The response document should contain minimally 1 field (document IDs) alone from elasticsearch.
With HTTP REST Client , we were able to transfer in 10+secs. Is it possible with any other ways to
transfer at-least 50,000 documents in < 1sec ?
Ingest performance will depend on size and complexity of documents, mappings used, bulk size, size and specification of cluster and hardware used. I have seen clusters able to index several hundred thousand documents per second so it is possible. If you have very high peaks in throughput you may need a larger cluster than expected.
If you tell us a bit more about the data we can probably give a better answer.
@Christian_Dahlqvist Thanks for the info.
My problem i am describing is not in ingestion of records but during search.
The search query selects on an average 50,000-80,000 records and I would like to
know how fast I could transfer the whole result-sets for further processing.
In our cases , the search response took around 10+secs and documents contains
max of 20 json key-value pairs ~2KB.Hardware is like AWS Cloud 2 instances of c4.8xLarge.
with max documents of 5million records
I remember writing that answer to a different thread on my mobile, so am sorry it somehow ended up on the wrong thread without me noticing it.
Retrieving large volumes of documents is not necessarily what Elasticsearch was designed and optimized for and results in a lot of random disk reads if your indices are not fully cached by the operating system. If your data set is not fully cached by the operating system I would expect the response time to be more limited by disk speed than CPU.
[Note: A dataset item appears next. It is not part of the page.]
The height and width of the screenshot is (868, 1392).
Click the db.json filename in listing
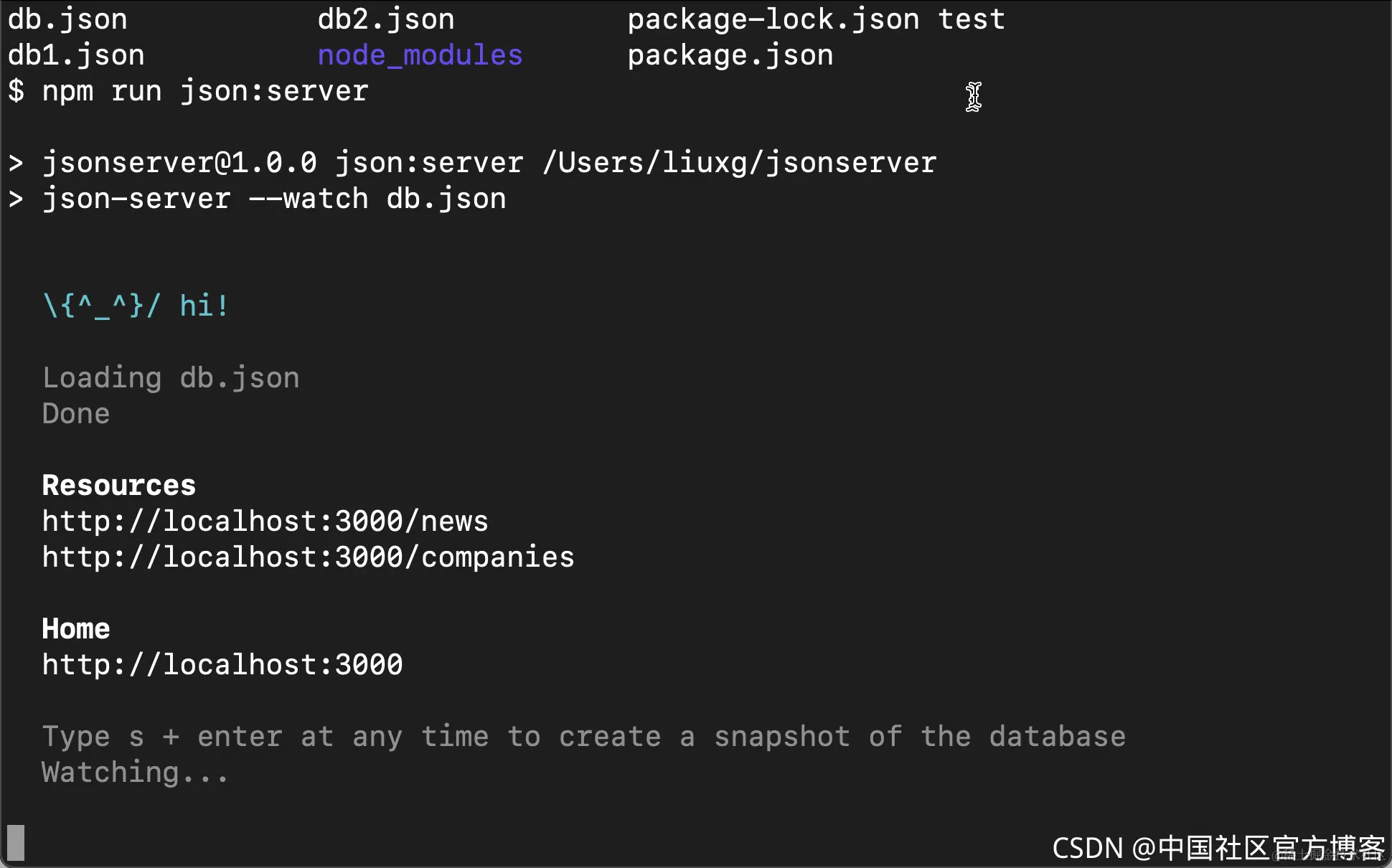pyautogui.click(x=67, y=19)
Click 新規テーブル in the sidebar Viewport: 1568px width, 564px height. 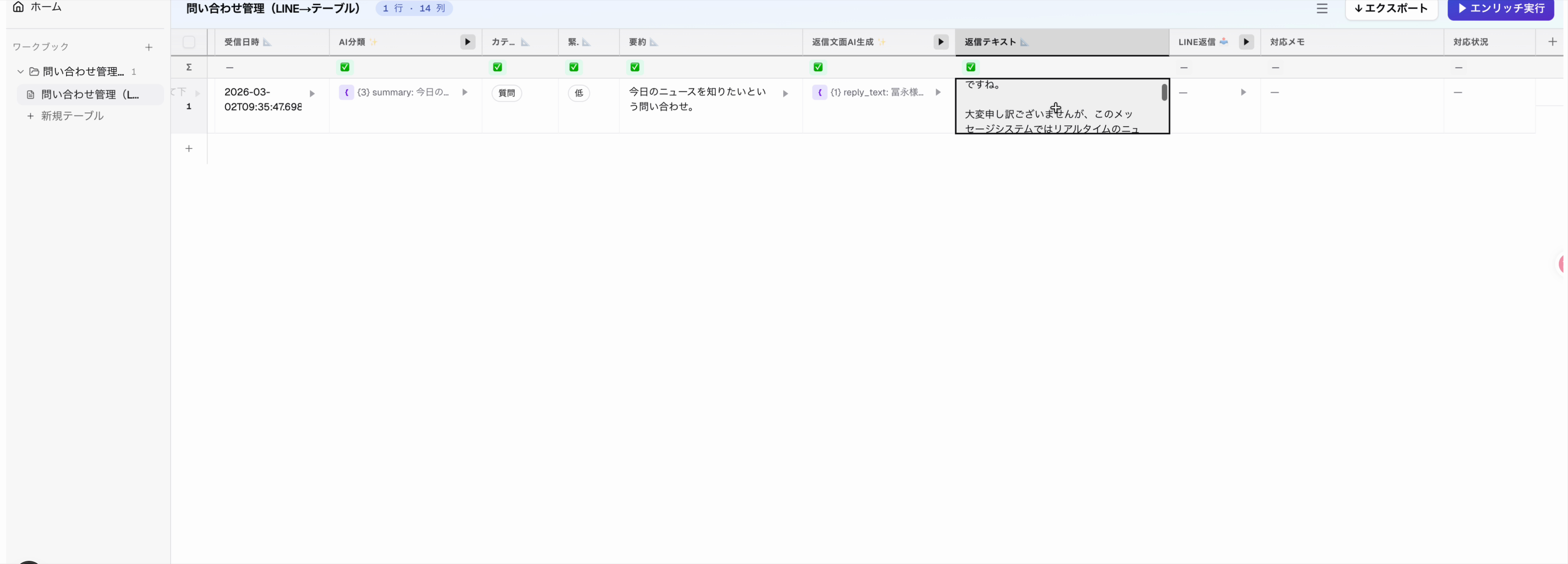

In order to optimize this it would help if you could answer the following questions:
How large is your total data set?
How many indices/shards/replicas do you currently have in place? How much space on disk do these occupy?
If you run your queries and return only a small amount of documents, e.g. 1000, how long do they take to execute then?
How many concurrent queries of the type you mentioned do you need to support?
When retrieving large amounts of data it is recommended to use a scroll query. What settings are you currently using for yours?
Given that you are using c4 instances I assume you may be using EBS. If so, what is the size and specification of your EBS volumes?
Your statement "Retrieving large volumes of documents is not necessarily what Elasticsearch was designed" already answered the question.
But anyway , here is my rough settings:
Dataset is small ~5Million documents with 2Kb each size.
Total size of index ~20GB
2 Shards / 1 Replica / 5 c4.8xlarge nodes with 50GB EBS
To get 1000 documents it takes around 2-3secs
Right now , i am not using scroll query , just testing it out with "size" param in Kibana. But will scroll query
reduce it to <2secs to get 50-100k documents ?
Given the size of the box I assume that means the full data set is likely to be cached, meaning that disk I/O should not be a factor.
If retrieving relatively few documents takes that long and the data is cached, I do not see how you can make retrieval of more documents any faster without optimizing the query, structure of the documents and/or the mappings. Experimenting with the number of primary shards may help, but I am not sure how much difference that will make.